Enhancing Fan Engagement

Jason Coyle is working to put the fans in the middle of the games.

The president of Stadium wants to bring fans together with content that isn’t just games or highlights, but what the fans themselves create.

“Every media company needs to figure out how to drive your own audience and capture your own data and interact with your own viewers and customers,” he said.

ND Sports Analytics students in the Master of Science in Business Administration program at Mendoza College of Business met with Coyle in December at the United Center, where Stadium has its offices. He’s a 1993 graduate of the University of Notre Dame. “I pretty much would do anything for the school. I believe in our mission and values and the kind of people who come through the place,” he said.

From Vision to Reality

Chicago White Sox Logo

Coyle graduated from Notre Dame and then Harvard Law School, and after earning those degrees, learned the programming side and the business side, as well as production, content, and making deals. In 2008, he co-founded Silver Chalice Ventures with Brooks Boyer, another Notre Dame grad, under the direction of Jerry Reinsdorf and other co-owners of the Chicago White Sox. The goal was to create a sports media company for the digital generation.

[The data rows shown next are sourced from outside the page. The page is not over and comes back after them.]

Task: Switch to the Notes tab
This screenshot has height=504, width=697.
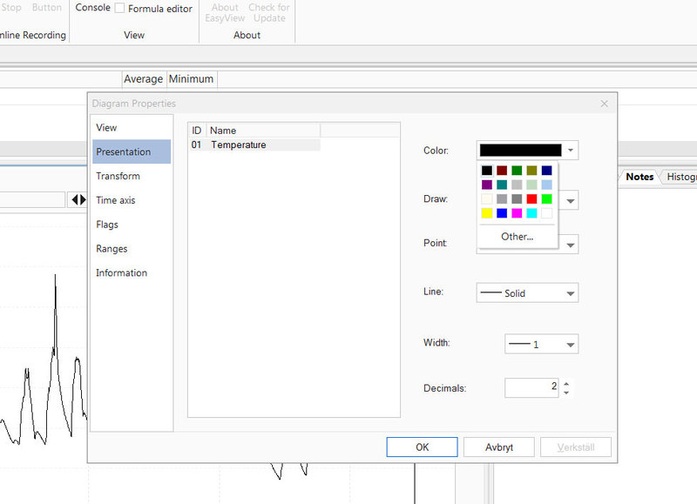Action: (639, 177)
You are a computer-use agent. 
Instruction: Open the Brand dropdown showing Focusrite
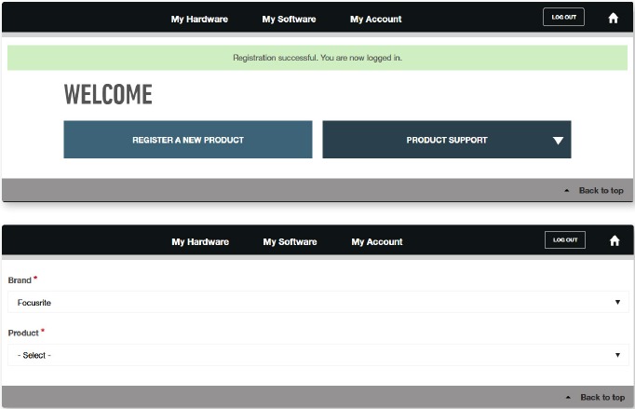tap(318, 302)
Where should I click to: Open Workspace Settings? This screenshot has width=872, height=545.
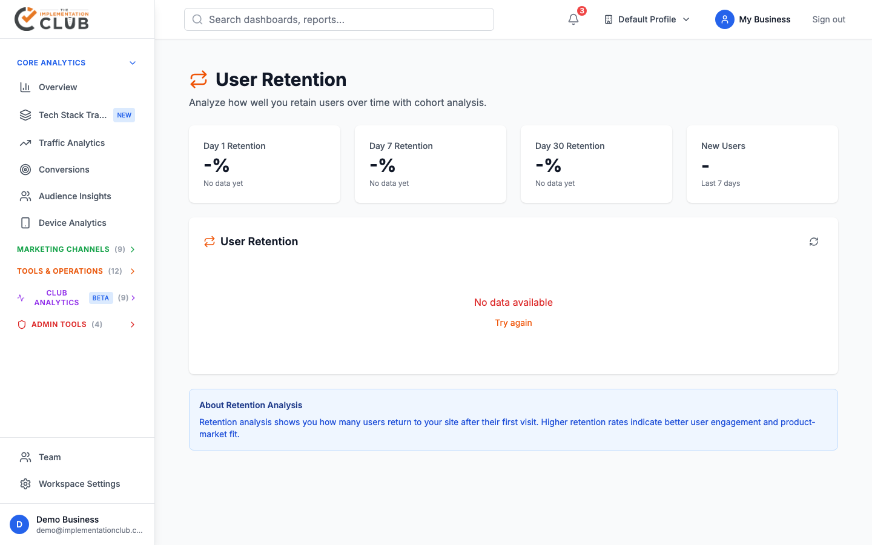[79, 483]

The first version of that was 120 Sports, a live, interactive, and mobile-only sports network produced at Harpo Studios, Oprah Winfrey’s Chicago product hub. It won awards, including Apple naming it one of the top 25 apps across all categories. 

Stadium is an expansion of 120 Sports into a 24-hour, multi-platform sports network that brings together exclusive live game and event coverage, extensive highlights, classic games, original programming, and daily live studio programming. 

Coyle and those he works with are relaunching the company to utilize data and the content of those engaging the platform. 

Shaping the Future of Media

He points to ESPN, perhaps the most successful cable network in history, having to navigate the same questions of how to make a profit in a changing landscape of streaming and distribution. Buzzfeed, Vice, and other companies were worth billions and ended up failing. “It’s a cautionary tale that everyone has to understand,” he said. “They did not own their audience. They were either relying on algorithms or this distributed model, constantly getting someone else. They never really connected and owned their audience.”

Driving your own audience and creating a relationship — as opposed to relying primarily on third-party distributors who generate revenue but retain the viewer data and relationship — will become a mandatory part of staying in business, said Coyle. “I think that’s the opportunity for the next media company. I hope that’s us.”

Stadium plans to reward creators with gamification and even offer jobs. Being rewarded with a free subscription if you are a consumer evangelist is rare in sports and Coyle hopes Stadium will do that. They hope to modernize radio call-in shows. “We want to actually incentivize people to come into the experience and then once they’re there, it’s our job to make it a great one that they want to come back to,” he said. “By incentivizing fans and content creators to interact live with Stadium’s professional talent, we can all create something truly original.”

Engaging customers will mean analyzing the data they create. He told the MSBA students that he’ll need folks like them to make this leap in his business. Rather than being data-starved, he wants to be data-rich and harness the power of the data to create a different kind of sports network. “We’re hiring our first data analyst in January. We’re going to need a whole team,” he said.